In the present study, we showed that TUG1 functions as a ceRNA to decrease the expression of the Shh protein in the Hh pathway by competing with miR-132, resulting in the inactivation of Hedgehog signaling, and we examined the underlying mechanism.
RESULTS
miR-132 was downregulated in HCC cells and patients and associated with Shh expression
miR-132 expression was examined by qRT-PCR in six HCC cell lines (LM3, HepG2, Hep3B, Huh7, SMMC7721, and MHHC97H) and one normal liver cell line (LO2) and in 20 pairs of HCC and adjacent non-cancerous tissues. The results showed that miR-132 levels were significantly lower in HCC cells than in normal hepatic cells and negatively correlated with Shh expression (R2 = 0.723, P < 0.05, Figure 1A). Among the HCC cell lines, LM3 and HepG2 cells showed the lowest miR-132 levels. Consistently, miR-132 expression was significantly lower in tumor tissues than in adjacent tissues concomitant with the upregulation of Shh in HCC patients. miR-132 and Shh expression were negatively correlated (R2 = 0.649, P < 0.05, Figure 1B). Western blot analysis and immunohistochemical analysis of biopsy specimens from HCC patients showed that Shh protein expression followed the same pattern as that of Shh mRNA (Figure 1C and 1D).
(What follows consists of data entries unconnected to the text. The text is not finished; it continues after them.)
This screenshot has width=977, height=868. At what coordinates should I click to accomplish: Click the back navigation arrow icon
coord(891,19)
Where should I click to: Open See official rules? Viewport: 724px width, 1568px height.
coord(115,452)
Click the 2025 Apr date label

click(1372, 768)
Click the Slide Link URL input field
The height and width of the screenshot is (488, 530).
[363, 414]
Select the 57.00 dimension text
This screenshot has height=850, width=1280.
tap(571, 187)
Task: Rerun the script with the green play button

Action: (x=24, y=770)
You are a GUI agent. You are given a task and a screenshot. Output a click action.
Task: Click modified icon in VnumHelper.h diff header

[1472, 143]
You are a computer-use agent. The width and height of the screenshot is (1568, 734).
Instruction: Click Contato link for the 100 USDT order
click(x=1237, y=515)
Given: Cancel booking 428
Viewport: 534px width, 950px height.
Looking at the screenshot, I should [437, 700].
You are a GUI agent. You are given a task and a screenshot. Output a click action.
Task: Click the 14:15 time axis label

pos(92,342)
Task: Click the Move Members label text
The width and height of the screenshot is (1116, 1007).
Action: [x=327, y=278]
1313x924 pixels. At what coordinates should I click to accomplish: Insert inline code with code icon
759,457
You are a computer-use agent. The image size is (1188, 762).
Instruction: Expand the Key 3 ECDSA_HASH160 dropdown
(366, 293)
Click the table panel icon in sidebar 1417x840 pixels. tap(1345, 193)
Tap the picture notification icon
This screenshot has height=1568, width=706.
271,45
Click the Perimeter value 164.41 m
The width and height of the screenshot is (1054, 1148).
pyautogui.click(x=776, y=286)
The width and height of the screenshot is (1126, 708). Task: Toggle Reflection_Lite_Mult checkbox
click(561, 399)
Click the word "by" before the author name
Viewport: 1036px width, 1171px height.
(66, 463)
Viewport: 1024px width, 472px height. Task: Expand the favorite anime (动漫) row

miR-132 overexpression inhibited cell proliferation and promoted apoptosis in HCC cells
To explore the functional role of miR-132, the LM3 and HepG2 HCC cell lines, which showed marked changes in miR-132 and Shh expression, were transfected with miR-132 mimics or inhibitors. After 48 h, miR-132 and Shh expression was analyzed by qRT-PCR to ensure transection efficiency (Figure 2A). The results of the CCK-8 assay showed that miR-132 overexpression significantly inhibited cell proliferation compared with that in untransfected or control mimic transfected cells. miR-132 mimics downregulated proliferating cell nuclear antigen (PCNA), an indicator of proliferation ability, at the protein level, whereas miR-132 inhibitors had the opposite effect (Figure 2B). Analysis of the effect of miR-132 mimics on apoptosis by flow cytometry showed that miR-132 overexpression increased the percentage of apoptotic cells compared with that in control cells in both LM3 and HepG2 cells. Consistently, miR-132 upregulated the expression of the apoptosis-related proteins cleaved caspases 3, 8, and 9 in both HCC cell lines (Figure 2C and 2D). These results suggested that miR-132 overexpression inhibits cell proliferation and promotes apoptosis.
miR-132 directly targets Shh and represses Shh protein expression
To define the mechanism of action of miR-132, the Targetscan (http://www.targetscan.org/) and miRanda (http://www.microrna.org/) algorithms were used to predict miR-132 targets. Shh was predicted as a potential target of miR-132 and their interaction was confirmed using a luciferase reporter assay. After 48 h of transfection, miR-132 mimics significantly repressed the transcription of the wild-type Shh construct, whereas it had no effect on that of the mutant Shh in LM3 and HepG2 cells (Figure 3A). These results suggested that Shh is a direct target of miR-132. Assessment of Shh expression in LM3 and HepG2 cells at the mRNA and protein levels showed a similar trend as that of the luciferase reporter assay, with the downregulation of Shh by miR-132 overexpression (Figure 3B). To determine the efficacy of different Shh siRNA constructs, Shh gene and protein expression were detected by qRT-PCR and western blotting in LM3 and HepG2 cells transfected with different Shh siRNAs (Figure 3C). The results showed that Shh#3 was the most effective and this construct was used for further experiments. SiRNA-mediated Shh silencing promoted apoptosis as determined by flow cytometry, and this effect was partially reversed by miR-132 inhibitors (Figure 3D). Western blot analysis of apoptotic proteins showed similar results, as Shh silencing upregulated cleaved caspases 3, 8, and 9 and miR-132 inhibition partially reversed this effect (Figure 3E). Taken together, these results suggested that miR-132 plays a role in the regulation of the Hh pathways via the inhibition of Shh.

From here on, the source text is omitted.